A TECHNICAL team from the Netherlands will arrive in the island shortly to probe last year's controversial donation to the People's National Party (PNP) by Trafigura Beheer.
A representative at the Netherlands Consulate in Kingston confirmed to The Gleaner yesterday that the team was on its way to Jamaica.
"I know that there is a technical team coming, I don't know when they are coming and how many the team consists of," the representative said.
"I am not aware of anything else," he said.
PNP chairman, Robert Pickersgill, meanwhile, said that he was unaware of any such development.
"No one who could vaguely be described as belonging to the Dutch authorities has contacted me about Trafigura," Mr. Pickersgill said yesterday.
On Tuesday, news surfaced that the Dutch investigators were interested in speaking with four PNP members, but neither Mr. Pickersgill nor the Netherlands representative was aware of this.
PNP not worried
And even if this is the case, the PNP said it was not worried. "What has been described as the Trafigura issue, I look forward to any inquiry," Mr. Pickersgill told The Gleaner.
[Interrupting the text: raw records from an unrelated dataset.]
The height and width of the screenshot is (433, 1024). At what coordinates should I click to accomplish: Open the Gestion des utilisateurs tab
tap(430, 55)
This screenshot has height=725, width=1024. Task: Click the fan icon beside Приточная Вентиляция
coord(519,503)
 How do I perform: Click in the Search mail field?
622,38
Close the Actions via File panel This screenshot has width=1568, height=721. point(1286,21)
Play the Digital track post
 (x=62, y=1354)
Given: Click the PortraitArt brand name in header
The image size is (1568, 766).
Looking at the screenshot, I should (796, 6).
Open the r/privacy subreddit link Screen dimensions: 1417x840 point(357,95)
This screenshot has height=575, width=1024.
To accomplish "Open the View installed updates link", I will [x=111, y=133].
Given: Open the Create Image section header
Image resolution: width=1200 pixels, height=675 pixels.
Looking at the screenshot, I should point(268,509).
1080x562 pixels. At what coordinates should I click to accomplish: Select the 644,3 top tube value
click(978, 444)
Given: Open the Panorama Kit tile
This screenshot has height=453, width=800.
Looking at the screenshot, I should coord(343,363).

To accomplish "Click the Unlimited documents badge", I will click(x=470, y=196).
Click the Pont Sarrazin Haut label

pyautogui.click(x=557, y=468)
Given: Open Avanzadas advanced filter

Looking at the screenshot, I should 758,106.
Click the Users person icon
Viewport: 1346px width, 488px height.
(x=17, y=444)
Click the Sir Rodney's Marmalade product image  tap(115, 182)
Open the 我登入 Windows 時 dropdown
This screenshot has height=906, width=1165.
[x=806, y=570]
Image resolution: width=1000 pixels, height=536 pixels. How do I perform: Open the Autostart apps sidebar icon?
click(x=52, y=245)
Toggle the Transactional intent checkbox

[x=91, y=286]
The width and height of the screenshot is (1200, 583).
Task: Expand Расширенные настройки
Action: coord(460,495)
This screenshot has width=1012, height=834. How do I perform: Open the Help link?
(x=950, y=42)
The controversial Trafigura issue surfaced last year when Prime Minister Bruce Golding, whose party was then in opposition, said he had discovered the 'mother of all scandals'.
It surrounded a $31 million 'donation' which was lodged to a PNP account called CCOC Associates, which was linked to the party's former general secretary and information minister, Colin Campbell.
The PNP had said that the money was donation from Trafigura but representatives of its United Kingdom office said it was a "commercial agreement with CCOC Associates and payments were made under that agreement."